Monday, 22 July 2013

How Even Bad Writing Days Can Be Good

"This is a strange thing, but I've noticed it many times: a bad day's work is a lot better than no day's work at all." Philip Pullman
Image courtesy of Ambro /

Let's face it, when it comes to writing, everyone has bad days (trust me, I'm having a lot of them lately), whether it's life getting in the way and you seemingly have no time, or you have the time but nothing will come, or everything you write is awful. But maybe, just maybe, that bad day isn't as bad as it seems.

No Time to Write

Even in the busiest of days there will be five or ten minutes when you don't have to be anywhere or doing anything. It is amazing what you can fit in when you write in short bursts throughout the day. If you only manage to get one line written, it is much better than having written nothing at all.

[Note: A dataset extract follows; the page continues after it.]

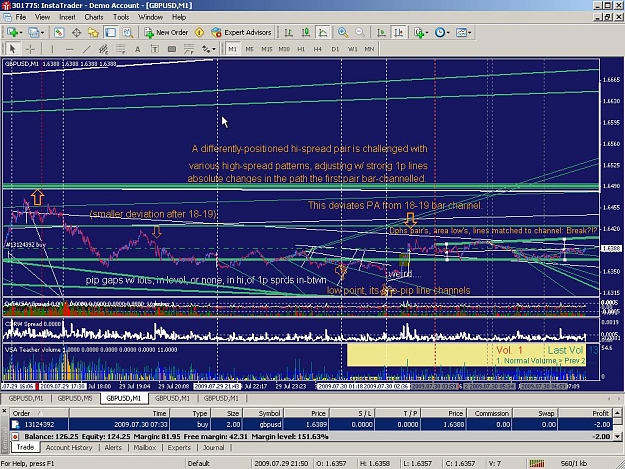Image resolution: width=625 pixels, height=469 pixels.
Task: Select the crosshair cursor tool
Action: click(30, 49)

If you really can't find five minutes to write, you can still be thinking about your writing while doing other tasks that don't take your full attention (taking a shower, cooking tea, washing up). Use this time to think about the next scene you need to write, character names, plot twists, blog posts. Take the time to daydream and see where it leads, you could come up with a new story idea. All of this will help when you finally do have the time to sit down and write.

I have written in more detail on this problem in these two posts Turn Those Spare Minutes into Gems and Creative Writing in One Minute a Day.

Drawing a Blank

You have the time, you sit down at your computer, and ... nothing.

There are few ways that you can turn around this kind of bad day:

Revise what you have already written. It could be that you have written your characters into a corner and you don't know how to get them out of it, maybe you have made them do something out of character and now they are refusing to move forward. Take this time to read back through what you have written already and see if you can find where the problem stems from.

Edit another piece of writing. Writing and editing use different parts of the brain, if you are having problems writing maybe your brain is in an editing state, make the most of it.

Journal/Free-write. If you can't think of anything to write about, or you are stuck on a particular scene, journal about the problem. Set a timer for ten or fifteen minutes and just start writing. Don't think about it, just put words on paper/screen, you may be surprised by what you discover. It may be that you manage to work through the problem and know what you need to do next.

Use writing prompts/exercises. Even if what you write has nothing to do with your current project it could be just enough to unlock that creative part of your brain and get things flowing again. If not, at least you have written something, it's all good practice.

Read. Take this time to read a craft book, you may discover just what you need to get you writing again. Alternatively, read a fiction book and pay attention to how the writer uses description, setting, pace, dialogue etc. Whether the writing is good or bad, you can always learn something from it.

Everything You Write is Awful

Every writer goes through this and chances are, it really isn't that bad. The important thing is that you are writing. Even if it is awful, it can be edited. You can't do anything with a blank page.

So, before you wollow in self-pity/loathing, remember this: even bad writing days can be good.

How about you? How do you get yourself through those bad days? Let me know in the comments below, I'd love to hear from you.

1 comment:

  1. Great tips for dealing with a slump. I employ a brute force method--I find that if I can get even a few words down, it helps unlock something and I wind up with several more. They're not always great, but like you said--some words are better than no words.